Requisitos de la tarea:
Actualiza el fragmento sobre ETA y la Ertzaintza: reescribe el texto entre "La tesis central del informe" y "y libertades públicas.", ambos incluidos, cambiando "hostigamiento" por "acoso".

LIBERTAD DIGITAL – 01/06/16 – MIKEL BUESA
· El Gobierno vasco acaba de publicar un informe patrocinado por él mismo y realizado por el Instituto de Derechos Humanos Padre Arrupe de la Universidad de Deusto acerca de los ataques de ETA sobre la Ertzaintza y la correspondiente vulneración de los derechos humanos de sus miembros. El informe se construye sobre dos fundamentos: el primero lo constituye un conjunto de datos cuantitativos elaborados por el Departamento de Seguridad del Gobierno vasco –que los investigadores universitarios emplean como tales, sin el menor análisis crítico de su contenido– y el segundo lo forman los contenidos de un conjunto de entrevistas con quince personas a partir de un cuestionario planteado por esos investigadores.
La tesis central del informe es que, en el período 1990-2011, existió una «amenaza general» de ETA sobre la Ertzaintza que adquirió en determinados casos un nivel de hostigamiento y coacción (…) claramente incompatible con la convivencia (…) por vulnerar los derechos fundamentales y libertades públicas.
Aunque no tengo nada que objetar a la tesis central del trabajo, pues en efecto las acciones de ETA vulneraron los derechos humanos de los ertzainas y sus familias, que sufrieron sus ataques, sí creo que su contenido es claramente insuficiente y, en algunos casos, discutible, para establecer las dimensiones reales de la zozobra experimentada por esos servidores públicos, una zozobra en la que, además de ETA, ejerció una influencia secundaria, aunque en nada desdeñable, la orientación de la política policial del Gobierno vasco con respecto a la lucha antiterrorista. Es precisamente en este aspecto en el que el informe de la Universidad de Deusto lo calla todo, tal vez porque sus investigadores se han visto constreñidos por el hecho de que su trabajo fue encargado por la Secretaría General para la Paz y la Convivencia de la Administración regional, o acaso porque ignoran las fuentes disponibles existentes sobre el asunto.
Pero empecemos por la visión cuantitativa del tema. El informe se ciñe en esto a la reproducción de un material estadístico proporcionado por la dirección de la Ertzaintza. Ese material arranca de la cuantificación del número de sus agentes perseguidos por ETA, de la que se deduce que el de la policía autonómica fue «un colectivo amenazado en su totalidad», simplemente porque a ETA se le incautaron copias de los boletines oficiales en los que aparecían los nombramientos de los ertzainas.

Información extraída:
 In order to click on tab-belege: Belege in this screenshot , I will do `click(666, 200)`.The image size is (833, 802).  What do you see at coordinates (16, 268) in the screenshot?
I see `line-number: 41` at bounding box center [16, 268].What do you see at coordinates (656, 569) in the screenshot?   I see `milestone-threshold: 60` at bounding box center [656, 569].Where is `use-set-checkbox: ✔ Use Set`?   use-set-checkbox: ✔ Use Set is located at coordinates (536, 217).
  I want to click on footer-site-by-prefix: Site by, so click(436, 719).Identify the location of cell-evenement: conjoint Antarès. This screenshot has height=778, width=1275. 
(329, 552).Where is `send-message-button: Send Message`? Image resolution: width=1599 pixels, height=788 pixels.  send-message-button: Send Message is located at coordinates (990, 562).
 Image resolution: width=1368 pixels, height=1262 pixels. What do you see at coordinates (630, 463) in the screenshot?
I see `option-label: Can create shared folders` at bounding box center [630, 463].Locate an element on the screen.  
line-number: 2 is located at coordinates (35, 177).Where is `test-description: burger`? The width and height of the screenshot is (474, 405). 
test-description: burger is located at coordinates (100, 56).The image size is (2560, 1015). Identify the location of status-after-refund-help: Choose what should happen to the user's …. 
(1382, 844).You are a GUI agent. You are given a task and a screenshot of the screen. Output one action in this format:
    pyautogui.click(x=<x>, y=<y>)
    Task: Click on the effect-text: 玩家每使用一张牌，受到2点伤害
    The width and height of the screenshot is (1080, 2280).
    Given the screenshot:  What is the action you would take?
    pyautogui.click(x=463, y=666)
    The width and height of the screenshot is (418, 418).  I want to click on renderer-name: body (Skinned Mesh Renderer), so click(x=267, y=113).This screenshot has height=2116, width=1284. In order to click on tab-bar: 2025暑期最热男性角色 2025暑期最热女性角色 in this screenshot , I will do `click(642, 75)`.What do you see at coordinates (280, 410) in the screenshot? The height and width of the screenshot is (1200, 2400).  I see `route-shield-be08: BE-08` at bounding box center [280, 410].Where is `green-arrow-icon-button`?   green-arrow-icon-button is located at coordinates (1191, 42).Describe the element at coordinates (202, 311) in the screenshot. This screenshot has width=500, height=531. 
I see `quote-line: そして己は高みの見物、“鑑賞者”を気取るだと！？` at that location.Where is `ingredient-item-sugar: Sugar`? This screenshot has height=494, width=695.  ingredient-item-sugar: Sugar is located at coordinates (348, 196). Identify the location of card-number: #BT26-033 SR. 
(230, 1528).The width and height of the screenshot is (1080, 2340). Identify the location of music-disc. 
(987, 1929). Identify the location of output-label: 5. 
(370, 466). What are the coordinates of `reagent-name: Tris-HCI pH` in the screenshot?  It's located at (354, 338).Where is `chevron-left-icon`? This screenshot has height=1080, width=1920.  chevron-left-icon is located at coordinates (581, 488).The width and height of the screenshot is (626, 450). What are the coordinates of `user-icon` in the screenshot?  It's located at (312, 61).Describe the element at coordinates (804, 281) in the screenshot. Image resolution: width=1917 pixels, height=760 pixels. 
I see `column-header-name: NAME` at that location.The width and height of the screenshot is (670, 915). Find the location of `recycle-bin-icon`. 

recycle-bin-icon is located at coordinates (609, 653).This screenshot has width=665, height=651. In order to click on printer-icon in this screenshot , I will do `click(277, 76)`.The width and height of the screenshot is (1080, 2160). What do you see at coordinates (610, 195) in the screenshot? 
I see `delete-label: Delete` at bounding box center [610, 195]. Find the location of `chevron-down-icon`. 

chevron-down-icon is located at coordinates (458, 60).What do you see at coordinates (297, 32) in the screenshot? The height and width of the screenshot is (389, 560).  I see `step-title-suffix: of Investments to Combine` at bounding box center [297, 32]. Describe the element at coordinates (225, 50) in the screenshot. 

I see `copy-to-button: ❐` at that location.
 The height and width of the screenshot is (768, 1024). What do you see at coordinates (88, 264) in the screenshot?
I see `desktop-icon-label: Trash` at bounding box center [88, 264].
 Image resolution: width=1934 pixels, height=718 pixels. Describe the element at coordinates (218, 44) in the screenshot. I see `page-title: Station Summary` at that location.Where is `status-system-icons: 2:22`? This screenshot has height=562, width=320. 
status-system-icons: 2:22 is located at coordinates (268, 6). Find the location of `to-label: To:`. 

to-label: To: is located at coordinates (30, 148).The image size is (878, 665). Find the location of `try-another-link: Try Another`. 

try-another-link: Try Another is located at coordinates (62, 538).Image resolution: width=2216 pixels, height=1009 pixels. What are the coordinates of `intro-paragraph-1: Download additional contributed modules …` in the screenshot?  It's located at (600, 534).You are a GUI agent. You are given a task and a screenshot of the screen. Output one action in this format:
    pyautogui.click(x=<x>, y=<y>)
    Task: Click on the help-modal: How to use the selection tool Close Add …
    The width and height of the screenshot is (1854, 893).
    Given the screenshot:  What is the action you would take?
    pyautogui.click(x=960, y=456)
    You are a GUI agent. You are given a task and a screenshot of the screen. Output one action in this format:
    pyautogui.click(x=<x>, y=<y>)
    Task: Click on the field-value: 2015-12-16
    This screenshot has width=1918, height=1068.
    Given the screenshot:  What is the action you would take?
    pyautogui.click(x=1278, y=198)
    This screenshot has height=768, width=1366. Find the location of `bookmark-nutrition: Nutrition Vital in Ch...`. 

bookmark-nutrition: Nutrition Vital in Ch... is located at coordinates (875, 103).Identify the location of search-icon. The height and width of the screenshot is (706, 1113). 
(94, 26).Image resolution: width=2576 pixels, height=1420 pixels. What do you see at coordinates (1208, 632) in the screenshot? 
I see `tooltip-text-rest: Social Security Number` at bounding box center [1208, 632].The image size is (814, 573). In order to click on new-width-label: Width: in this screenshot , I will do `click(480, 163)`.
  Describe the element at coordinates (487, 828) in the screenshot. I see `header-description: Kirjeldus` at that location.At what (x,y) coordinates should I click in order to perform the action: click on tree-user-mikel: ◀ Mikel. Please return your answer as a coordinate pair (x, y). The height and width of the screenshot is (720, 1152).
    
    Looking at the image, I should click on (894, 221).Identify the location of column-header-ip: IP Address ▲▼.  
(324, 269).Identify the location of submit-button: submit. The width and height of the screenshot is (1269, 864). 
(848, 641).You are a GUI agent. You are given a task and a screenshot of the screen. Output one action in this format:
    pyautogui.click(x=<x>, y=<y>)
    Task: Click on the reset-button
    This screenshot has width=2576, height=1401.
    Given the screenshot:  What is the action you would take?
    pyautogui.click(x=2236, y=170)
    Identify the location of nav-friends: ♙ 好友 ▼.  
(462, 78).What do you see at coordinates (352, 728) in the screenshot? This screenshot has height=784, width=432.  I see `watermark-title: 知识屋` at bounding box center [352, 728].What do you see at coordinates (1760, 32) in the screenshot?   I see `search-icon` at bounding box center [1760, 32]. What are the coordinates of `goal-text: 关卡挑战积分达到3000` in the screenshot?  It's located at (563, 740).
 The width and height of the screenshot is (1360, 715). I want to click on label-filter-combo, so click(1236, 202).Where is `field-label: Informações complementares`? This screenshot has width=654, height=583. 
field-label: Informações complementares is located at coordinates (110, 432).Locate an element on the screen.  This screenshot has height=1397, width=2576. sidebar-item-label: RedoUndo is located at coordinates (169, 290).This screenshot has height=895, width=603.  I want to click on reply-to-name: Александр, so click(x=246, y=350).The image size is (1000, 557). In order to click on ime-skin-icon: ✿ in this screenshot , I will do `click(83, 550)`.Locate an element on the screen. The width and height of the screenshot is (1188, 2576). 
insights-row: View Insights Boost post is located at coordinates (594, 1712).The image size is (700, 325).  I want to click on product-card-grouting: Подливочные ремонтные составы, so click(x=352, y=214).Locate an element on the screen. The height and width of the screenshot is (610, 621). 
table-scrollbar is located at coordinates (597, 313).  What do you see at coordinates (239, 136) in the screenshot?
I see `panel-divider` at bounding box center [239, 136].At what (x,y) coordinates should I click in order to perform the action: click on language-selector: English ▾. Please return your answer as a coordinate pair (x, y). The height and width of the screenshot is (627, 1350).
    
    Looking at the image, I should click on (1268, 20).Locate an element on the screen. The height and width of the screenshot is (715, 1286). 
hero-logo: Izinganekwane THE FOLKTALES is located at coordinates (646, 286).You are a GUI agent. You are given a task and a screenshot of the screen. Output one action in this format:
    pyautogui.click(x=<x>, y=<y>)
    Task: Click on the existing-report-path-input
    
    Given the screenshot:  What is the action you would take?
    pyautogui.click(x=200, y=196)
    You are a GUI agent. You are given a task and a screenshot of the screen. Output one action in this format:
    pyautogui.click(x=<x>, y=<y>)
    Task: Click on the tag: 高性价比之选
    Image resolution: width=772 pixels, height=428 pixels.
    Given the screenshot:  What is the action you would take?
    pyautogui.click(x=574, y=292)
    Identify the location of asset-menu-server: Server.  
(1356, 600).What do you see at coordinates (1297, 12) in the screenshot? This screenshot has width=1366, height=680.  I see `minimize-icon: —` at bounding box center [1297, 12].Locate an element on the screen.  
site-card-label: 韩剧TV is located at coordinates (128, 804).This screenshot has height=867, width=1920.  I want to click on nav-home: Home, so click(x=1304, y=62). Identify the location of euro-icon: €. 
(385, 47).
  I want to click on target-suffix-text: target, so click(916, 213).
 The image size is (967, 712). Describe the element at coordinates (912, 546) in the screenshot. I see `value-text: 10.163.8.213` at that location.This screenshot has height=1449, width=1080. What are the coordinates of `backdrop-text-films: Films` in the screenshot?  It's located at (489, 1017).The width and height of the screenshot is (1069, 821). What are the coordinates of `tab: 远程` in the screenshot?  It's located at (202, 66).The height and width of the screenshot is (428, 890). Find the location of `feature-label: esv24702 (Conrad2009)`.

Solución:
La tesis central del informe es que, en el período 1990-2011, existió una «amenaza general» de ETA sobre la Ertzaintza que adquirió en determinados casos un nivel de acoso y coacción (…) claramente incompatible con la convivencia (…) por vulnerar los derechos fundamentales y libertades públicas.